Infine non si può trascurare la coerenza: che si tratti di un comunicato stampa, di un post sui social o di un’intervista, il messaggio dev’essere uniforme su tutte le piattaforme, per riflettere i valori e la posizione dell’azienda.

Quali vantaggi possono portare le media company a un brand che cerca di aumentare la sua visibilità?

Le media company sono a tutti gli effetti delle testate giornalistiche e, anche chi non lo è ufficialmente, è percepita all’esterno come tale. Proprio come i giornali tradizionali, adottano un approccio narrativo, si concentrano su temi specifici, hanno rubriche ben definite e un pubblico di riferimento. Per un professionista delle PR, collaborare con queste realtà è indispensabile, soprattutto oggi, in un momento in cui i giornali tradizionali vengono letti sempre meno e da sempre meno giovani.

Inoltre, credo che in qualche modo la “conversione” – e cioè le persone che grazie alla visibilità ottenuta su una media company iniziano a conoscerti – sia più immediata ma forse più effimera per via della velocità dei social media. È fondamentale ricordare che le attività di PR non sono mirate alla vendita, ma al posizionamento e alla costruzione di un’immagine solida e credibile. Apparire in modo organico su piattaforme come Il Sole 24 Ore o Factanza contribuisce a rafforzare l’autorevolezza del brand. C’è ancora quel senso di fiducia che porta le persone a pensare: “L’ho letto sul giornale, quindi è vero.”

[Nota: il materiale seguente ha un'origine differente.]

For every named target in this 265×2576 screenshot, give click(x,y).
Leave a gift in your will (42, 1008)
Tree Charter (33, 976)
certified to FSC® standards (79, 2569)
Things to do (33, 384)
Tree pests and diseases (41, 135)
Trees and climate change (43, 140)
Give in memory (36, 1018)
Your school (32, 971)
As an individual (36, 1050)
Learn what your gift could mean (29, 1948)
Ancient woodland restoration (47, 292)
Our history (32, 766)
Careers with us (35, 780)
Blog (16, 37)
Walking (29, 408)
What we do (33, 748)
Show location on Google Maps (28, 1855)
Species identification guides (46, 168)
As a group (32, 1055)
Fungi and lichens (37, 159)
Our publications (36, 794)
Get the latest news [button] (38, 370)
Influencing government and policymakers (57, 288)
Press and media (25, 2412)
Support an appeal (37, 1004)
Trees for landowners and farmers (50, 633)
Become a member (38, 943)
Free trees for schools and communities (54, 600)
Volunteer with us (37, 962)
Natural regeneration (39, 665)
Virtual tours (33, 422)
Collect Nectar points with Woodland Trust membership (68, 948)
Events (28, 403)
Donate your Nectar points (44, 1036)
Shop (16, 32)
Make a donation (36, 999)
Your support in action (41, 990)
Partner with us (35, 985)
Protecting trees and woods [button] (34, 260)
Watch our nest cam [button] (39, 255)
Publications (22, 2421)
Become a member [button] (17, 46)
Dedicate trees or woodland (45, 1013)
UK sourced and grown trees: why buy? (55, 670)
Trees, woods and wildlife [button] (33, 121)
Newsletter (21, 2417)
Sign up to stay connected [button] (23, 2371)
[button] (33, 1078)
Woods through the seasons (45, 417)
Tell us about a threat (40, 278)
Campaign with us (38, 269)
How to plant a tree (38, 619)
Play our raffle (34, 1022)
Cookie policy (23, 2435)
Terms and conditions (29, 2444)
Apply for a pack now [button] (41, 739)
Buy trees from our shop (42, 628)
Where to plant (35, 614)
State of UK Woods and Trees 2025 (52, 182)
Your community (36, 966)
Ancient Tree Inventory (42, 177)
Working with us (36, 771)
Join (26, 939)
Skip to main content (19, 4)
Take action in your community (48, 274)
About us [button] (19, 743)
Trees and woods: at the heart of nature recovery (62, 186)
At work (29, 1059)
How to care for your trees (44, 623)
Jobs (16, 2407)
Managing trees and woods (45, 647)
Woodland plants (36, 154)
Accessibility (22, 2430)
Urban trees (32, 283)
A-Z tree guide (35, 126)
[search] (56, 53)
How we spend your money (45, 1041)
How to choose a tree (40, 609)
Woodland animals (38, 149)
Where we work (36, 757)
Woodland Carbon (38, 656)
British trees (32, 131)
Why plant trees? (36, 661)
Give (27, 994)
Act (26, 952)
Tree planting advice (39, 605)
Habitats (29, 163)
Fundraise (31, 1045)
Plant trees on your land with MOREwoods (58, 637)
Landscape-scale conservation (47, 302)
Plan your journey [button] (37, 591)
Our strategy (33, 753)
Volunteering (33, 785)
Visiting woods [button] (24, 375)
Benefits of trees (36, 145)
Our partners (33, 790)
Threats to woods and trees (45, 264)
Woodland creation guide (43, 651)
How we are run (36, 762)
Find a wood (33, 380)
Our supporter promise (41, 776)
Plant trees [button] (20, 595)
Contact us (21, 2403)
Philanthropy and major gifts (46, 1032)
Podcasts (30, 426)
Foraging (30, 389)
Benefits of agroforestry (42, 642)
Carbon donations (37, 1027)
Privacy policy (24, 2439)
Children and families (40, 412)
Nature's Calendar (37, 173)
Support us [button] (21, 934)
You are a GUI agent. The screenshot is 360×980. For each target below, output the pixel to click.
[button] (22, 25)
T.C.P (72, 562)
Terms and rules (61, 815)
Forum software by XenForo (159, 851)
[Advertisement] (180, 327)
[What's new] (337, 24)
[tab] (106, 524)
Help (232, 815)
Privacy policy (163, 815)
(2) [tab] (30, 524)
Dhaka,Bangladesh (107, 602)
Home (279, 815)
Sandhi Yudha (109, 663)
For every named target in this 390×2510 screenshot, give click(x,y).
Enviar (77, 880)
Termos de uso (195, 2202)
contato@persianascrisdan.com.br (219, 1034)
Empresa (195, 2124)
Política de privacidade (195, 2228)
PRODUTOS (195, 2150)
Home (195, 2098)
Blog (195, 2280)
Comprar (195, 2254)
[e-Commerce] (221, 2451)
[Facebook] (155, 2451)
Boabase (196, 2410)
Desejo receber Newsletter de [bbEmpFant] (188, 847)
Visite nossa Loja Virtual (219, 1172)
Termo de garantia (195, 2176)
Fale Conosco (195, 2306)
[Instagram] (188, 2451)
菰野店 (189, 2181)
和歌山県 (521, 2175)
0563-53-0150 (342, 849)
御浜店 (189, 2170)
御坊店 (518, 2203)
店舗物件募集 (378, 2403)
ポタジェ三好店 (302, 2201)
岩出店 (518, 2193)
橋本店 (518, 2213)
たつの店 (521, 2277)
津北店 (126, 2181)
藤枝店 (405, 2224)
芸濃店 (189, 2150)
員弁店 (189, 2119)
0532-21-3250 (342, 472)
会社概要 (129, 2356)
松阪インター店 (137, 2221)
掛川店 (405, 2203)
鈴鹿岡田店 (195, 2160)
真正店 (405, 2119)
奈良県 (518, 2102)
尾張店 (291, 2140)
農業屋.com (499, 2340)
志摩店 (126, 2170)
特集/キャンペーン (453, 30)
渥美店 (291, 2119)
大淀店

Qual è la chiave per mantenere un’identità di brand coerente su diverse piattaforme?

La coerenza non significa uniformità, ma capacità di adattarsi mantenendo il proprio DNA. Ciò è possibile solo se hai una strategia chiara e se conosci a fondo i valori del tuo brand.

Un altro elemento chiave è lo storytelling: raccontare storie vere, autentiche, che riflettano ciò che il brand rappresenta. E non dimentichiamo che oggi i brand non parlano solo di loro stessi, ma anche di quello che succede nel mondo guardando all’attualità e ai bisogni del proprio target.

Nel caso di WeRoad, ad esempio, non ci limitiamo a raccontare solo i viaggi di gruppo, ma parliamo di esperienze reali, connessioni umane e di tutto ciò che riguarda la vita del target. Decliniamo il nostro messaggio su ogni piattaforma, senza mai perdere la nostra identità, grazie ad una visione chiara di chi siamo. Adattiamo il linguaggio e i formati ai diversi canali, sempre mantenendo il cuore del messaggio ben riconoscibile.